■ ENTRIES PROVIDED ■
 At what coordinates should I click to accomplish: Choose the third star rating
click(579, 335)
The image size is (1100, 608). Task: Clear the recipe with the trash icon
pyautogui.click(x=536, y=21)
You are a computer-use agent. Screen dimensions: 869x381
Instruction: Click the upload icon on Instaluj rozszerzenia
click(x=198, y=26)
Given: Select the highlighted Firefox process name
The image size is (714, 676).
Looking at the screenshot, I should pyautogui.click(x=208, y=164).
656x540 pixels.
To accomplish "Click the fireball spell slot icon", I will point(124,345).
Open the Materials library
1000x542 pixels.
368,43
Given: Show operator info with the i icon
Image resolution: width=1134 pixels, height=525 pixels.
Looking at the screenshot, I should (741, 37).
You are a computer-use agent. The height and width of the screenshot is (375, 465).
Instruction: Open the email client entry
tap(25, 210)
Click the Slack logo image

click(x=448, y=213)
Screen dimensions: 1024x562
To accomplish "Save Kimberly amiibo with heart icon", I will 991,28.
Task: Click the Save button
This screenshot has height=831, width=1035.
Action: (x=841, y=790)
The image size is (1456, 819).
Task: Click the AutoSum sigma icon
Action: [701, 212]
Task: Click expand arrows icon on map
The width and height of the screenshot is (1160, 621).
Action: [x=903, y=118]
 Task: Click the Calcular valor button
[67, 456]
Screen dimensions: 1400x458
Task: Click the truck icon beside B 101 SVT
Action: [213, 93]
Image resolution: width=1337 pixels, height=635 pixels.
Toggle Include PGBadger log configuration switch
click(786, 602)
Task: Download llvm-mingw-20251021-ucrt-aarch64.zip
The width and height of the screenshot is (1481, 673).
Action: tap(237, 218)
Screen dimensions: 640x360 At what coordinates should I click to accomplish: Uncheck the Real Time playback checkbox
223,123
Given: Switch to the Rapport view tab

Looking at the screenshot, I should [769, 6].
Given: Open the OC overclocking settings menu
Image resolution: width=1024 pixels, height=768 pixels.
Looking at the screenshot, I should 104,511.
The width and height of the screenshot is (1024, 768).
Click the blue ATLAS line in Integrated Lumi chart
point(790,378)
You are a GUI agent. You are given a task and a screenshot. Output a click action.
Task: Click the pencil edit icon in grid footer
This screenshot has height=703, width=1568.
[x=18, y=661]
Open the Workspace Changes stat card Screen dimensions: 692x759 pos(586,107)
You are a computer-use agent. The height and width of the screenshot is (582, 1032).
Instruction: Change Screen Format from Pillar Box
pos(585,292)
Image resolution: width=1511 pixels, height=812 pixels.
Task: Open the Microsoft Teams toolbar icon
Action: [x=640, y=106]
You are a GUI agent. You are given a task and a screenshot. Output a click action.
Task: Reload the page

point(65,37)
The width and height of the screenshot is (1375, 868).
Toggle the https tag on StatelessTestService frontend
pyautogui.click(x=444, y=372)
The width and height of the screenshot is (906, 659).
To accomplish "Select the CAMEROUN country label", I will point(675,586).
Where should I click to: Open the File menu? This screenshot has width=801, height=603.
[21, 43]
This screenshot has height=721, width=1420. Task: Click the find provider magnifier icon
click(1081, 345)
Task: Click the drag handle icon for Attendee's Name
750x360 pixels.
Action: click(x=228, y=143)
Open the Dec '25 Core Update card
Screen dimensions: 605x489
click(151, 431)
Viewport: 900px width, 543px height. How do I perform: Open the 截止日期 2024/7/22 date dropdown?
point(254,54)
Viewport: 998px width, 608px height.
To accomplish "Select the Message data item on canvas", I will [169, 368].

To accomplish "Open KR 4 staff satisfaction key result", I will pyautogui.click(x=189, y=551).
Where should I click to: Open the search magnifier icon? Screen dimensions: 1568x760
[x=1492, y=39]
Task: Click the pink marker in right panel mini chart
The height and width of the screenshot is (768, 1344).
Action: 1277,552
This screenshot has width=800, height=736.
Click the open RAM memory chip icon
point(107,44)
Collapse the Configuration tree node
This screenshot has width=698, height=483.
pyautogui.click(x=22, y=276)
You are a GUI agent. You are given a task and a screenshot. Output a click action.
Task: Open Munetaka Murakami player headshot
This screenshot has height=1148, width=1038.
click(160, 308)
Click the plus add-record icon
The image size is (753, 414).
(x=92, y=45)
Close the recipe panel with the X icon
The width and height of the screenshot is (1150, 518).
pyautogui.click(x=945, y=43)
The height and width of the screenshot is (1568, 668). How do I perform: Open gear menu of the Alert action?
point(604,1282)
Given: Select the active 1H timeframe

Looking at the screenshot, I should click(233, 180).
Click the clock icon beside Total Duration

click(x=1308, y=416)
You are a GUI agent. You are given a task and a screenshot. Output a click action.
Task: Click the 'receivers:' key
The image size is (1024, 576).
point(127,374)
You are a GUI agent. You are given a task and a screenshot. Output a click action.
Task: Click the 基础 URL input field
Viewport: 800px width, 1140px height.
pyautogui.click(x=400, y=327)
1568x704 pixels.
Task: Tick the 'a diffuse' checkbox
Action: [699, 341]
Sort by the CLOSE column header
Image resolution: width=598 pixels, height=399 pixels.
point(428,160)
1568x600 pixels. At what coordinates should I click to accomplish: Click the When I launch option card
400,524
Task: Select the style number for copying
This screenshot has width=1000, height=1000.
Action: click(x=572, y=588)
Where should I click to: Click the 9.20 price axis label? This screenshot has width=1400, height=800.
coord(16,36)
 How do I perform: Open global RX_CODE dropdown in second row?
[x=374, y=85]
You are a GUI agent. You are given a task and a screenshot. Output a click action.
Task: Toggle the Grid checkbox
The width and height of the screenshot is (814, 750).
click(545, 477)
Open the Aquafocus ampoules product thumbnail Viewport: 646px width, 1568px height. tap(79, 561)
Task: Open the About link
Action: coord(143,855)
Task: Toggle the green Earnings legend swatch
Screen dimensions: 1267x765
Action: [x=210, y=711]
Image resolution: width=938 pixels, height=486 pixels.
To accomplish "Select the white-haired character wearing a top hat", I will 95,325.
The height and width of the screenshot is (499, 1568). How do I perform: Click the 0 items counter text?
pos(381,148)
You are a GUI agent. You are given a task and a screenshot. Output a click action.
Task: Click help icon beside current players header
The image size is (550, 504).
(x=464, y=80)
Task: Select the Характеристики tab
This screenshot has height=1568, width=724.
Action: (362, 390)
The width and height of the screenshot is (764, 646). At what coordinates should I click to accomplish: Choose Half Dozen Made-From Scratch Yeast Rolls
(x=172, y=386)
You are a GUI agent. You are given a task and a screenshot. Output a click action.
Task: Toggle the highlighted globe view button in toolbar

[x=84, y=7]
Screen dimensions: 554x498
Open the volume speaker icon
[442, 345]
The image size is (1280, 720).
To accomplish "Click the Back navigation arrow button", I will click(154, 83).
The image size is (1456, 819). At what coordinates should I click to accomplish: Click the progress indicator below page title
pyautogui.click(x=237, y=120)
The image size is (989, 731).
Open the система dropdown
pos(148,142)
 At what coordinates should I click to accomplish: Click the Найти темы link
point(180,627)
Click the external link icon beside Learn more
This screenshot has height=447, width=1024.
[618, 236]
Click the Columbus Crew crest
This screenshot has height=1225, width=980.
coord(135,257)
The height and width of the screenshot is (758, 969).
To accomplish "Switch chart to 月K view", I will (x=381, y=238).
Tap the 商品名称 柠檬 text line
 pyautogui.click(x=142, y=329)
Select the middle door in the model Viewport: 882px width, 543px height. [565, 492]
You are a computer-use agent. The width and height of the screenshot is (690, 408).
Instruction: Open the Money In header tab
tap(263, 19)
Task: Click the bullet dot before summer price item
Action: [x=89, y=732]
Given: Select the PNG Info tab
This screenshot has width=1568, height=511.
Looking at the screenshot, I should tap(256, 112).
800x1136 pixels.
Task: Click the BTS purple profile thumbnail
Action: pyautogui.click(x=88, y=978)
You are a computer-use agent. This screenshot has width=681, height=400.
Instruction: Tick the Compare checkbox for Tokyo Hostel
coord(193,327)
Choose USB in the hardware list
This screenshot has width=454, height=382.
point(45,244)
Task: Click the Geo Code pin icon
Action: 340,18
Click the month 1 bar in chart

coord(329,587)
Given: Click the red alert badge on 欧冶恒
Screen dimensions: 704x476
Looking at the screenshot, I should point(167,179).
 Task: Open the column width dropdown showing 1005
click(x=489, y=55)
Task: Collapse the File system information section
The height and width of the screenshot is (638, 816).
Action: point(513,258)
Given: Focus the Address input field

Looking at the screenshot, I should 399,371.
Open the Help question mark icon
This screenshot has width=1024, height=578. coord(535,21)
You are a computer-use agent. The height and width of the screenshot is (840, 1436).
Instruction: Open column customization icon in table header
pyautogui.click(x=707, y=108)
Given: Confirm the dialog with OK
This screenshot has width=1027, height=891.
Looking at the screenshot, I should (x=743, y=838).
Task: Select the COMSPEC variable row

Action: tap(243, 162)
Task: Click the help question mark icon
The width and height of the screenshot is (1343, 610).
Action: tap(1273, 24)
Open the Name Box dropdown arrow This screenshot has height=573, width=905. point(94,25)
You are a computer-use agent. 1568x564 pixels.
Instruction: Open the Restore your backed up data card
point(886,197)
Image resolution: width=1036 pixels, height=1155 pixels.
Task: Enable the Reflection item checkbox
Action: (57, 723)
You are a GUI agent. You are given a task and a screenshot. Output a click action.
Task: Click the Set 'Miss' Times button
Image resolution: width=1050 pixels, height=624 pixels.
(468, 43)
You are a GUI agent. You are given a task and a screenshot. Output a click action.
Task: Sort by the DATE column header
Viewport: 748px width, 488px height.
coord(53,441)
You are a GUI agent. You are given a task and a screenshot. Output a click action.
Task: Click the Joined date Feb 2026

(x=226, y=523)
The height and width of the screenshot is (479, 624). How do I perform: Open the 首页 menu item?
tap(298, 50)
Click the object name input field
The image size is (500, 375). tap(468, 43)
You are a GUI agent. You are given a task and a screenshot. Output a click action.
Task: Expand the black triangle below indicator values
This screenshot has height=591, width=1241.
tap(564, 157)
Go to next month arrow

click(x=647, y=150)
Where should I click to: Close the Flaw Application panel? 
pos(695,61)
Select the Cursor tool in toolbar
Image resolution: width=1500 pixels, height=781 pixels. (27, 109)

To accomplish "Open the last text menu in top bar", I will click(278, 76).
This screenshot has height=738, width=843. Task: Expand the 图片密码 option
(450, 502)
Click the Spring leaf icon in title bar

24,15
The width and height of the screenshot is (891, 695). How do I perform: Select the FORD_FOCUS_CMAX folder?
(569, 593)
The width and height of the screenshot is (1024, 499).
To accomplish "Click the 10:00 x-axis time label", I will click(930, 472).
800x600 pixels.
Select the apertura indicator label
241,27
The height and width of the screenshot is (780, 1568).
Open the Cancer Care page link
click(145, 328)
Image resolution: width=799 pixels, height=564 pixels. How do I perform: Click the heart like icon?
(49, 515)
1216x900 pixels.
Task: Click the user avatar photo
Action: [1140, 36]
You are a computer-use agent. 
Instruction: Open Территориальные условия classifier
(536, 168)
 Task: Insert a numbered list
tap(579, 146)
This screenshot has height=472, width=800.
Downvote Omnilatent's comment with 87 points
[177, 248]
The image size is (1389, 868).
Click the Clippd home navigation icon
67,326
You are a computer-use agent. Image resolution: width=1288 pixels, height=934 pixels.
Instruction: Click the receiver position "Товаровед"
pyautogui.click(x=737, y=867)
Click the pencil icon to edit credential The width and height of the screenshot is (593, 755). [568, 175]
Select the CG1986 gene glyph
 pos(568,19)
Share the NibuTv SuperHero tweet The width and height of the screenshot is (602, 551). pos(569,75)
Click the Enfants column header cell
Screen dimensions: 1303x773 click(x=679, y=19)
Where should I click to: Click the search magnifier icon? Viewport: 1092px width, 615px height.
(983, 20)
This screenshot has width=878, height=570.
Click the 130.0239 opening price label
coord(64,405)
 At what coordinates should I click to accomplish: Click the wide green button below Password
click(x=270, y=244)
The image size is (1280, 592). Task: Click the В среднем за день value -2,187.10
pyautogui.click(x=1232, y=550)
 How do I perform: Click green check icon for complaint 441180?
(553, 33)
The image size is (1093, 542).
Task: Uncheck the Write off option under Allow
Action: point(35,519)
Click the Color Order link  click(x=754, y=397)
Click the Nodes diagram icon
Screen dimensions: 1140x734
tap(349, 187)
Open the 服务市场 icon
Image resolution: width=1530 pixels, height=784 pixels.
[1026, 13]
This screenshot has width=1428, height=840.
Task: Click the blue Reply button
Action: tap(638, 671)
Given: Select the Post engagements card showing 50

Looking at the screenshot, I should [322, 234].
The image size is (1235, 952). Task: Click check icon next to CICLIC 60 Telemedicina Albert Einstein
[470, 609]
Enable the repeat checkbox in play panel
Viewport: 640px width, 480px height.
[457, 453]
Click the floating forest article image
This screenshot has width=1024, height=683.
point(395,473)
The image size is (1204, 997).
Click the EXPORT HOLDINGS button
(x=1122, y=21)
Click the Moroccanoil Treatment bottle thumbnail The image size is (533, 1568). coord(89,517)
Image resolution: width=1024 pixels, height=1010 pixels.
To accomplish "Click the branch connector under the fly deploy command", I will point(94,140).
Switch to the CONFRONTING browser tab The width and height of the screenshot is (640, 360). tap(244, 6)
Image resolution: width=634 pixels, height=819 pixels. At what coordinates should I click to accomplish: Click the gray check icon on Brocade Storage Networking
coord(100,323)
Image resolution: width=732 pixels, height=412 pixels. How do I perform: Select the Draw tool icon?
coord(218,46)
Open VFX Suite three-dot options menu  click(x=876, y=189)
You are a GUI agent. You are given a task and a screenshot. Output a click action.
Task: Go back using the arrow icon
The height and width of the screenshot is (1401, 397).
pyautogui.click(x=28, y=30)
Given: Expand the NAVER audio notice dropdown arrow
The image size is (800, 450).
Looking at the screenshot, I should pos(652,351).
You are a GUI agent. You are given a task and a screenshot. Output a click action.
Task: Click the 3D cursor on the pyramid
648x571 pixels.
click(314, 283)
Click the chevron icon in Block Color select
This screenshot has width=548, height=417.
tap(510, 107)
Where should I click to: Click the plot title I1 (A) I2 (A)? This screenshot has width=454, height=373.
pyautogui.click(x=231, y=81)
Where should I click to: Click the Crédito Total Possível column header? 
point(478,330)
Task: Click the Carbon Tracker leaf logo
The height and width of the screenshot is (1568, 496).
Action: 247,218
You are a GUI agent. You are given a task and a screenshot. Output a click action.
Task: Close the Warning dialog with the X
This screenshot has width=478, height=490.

■ EXERCISE ■
Within the records, filter for lines that contain the word "pencil" and show each one.

■ RESPONSE AREA ■
Task: Click the pencil edit icon in grid footer
Click the pencil icon to edit credential The width and height of the screenshot is (593, 755). [568, 175]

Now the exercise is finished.